Le collectif Regards Citoyens a en effet analysé la liste des données soumises à redevances, et note qu’elle « révèle quelques surprises et beaucoup de déceptions« .

55 jeux de données restent ainsi soumis au paiement d’une redevance, dont on comprend qu’elles sont le plus souvent maintenues pour ne pas fâcher les entreprises qui les ont toujours achetées, et qui auraient vu d’un mauvais oeil que des concurrents puissent entrer sur le marché à coût zéro. C’est ainsi que le prix des carburants aux stations-services reste payant, en dépit de ce qu’avait promis l’ancien ministre Eric Besson. Et en dépit, surtout, du fait que l’Etat affirme vouloir encourager la concurrence entre stations-service, ce qui passe par une large ouverture des services qui permettent de comparer les stations.

Mais là où les choses prennent une tournure tragi-comique, c’est lorsque l’on constate que des données essentielles à la compréhension du droit et de la jurisprudence restent soumises à des paiements, à l’instar des Journaux Officiels et autres compilations de lois et décrets.

Dans un document qui ne prend pas la peine d’apporter la moindre justification, la Cour de cassation (.doc) prévient que ses arrêts, avis, rapports ou encore toutes ses informations publiées dans son rapport annuel sont des données soumises à redevance. On parle là pourtant des actes de la plus haute juridiction civile et pénale française, dont les décisions forment le droit tout autant que la loi. Idem pour le Conseil d’Etat (.doc), qui lui prend au moins la peine de détailler ses tarifs, mais sans aller jusqu’à se justifier. Déjà l’an dernier, le ministère de la Justice avait trouvé normal que les conclusions des rapporteurs publics du Conseil d’Etat ne soient pas toujours publiées… au nom de leurs droits d’auteur.

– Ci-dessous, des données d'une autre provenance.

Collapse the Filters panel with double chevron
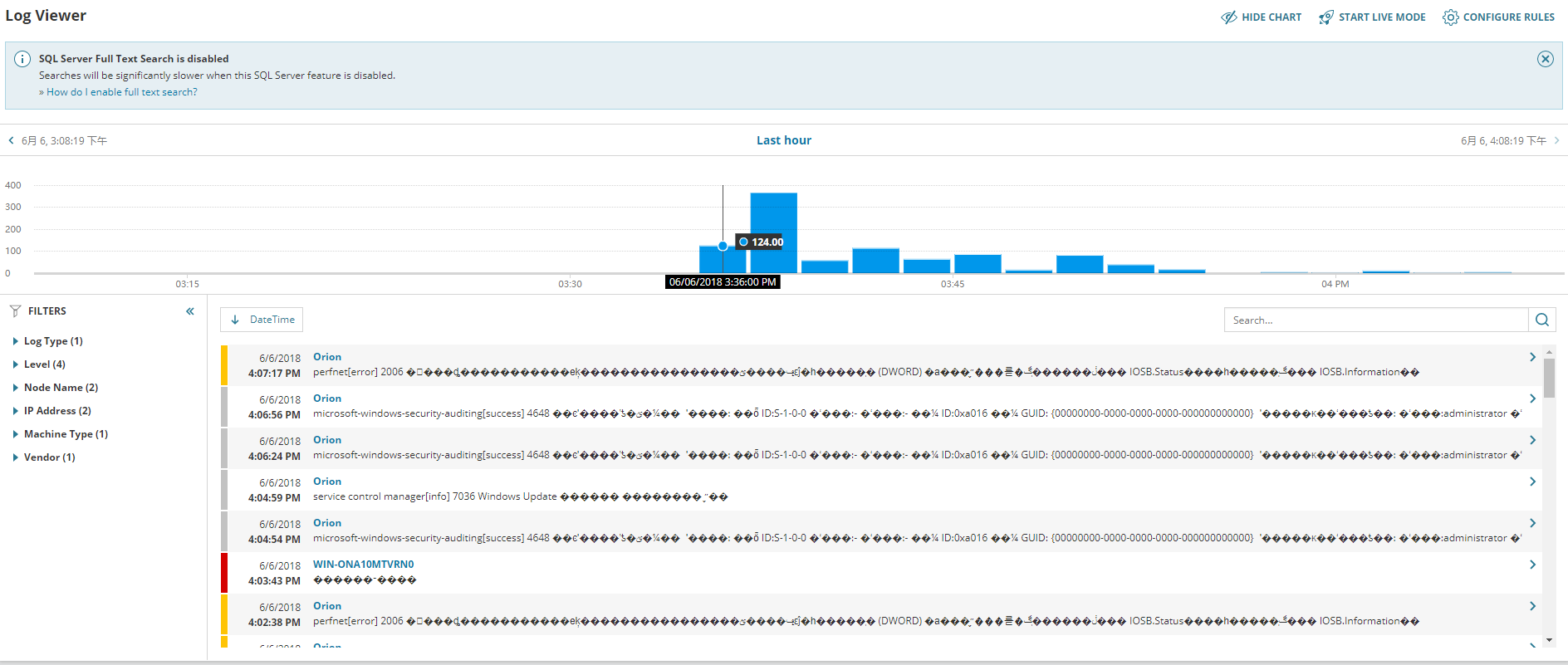This screenshot has height=665, width=1568. point(190,311)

« La palme de l’ironie revient sans doute à la CADA : cette autorité indépendante, garante d’un accès égal à tous les citoyens aux documents administratifs, préfère vendre à un unique acheteur la base de ses avis et conseils pour un montant de 5 000
?
« , remarque Regards Citoyens. « Ces avis permettraient pourtant, s’ils étaient accessible à tous, de mieux valoriser le rôle de cette institution, et d’éclairer le citoyen dans ses démarches d’accès à l’information« .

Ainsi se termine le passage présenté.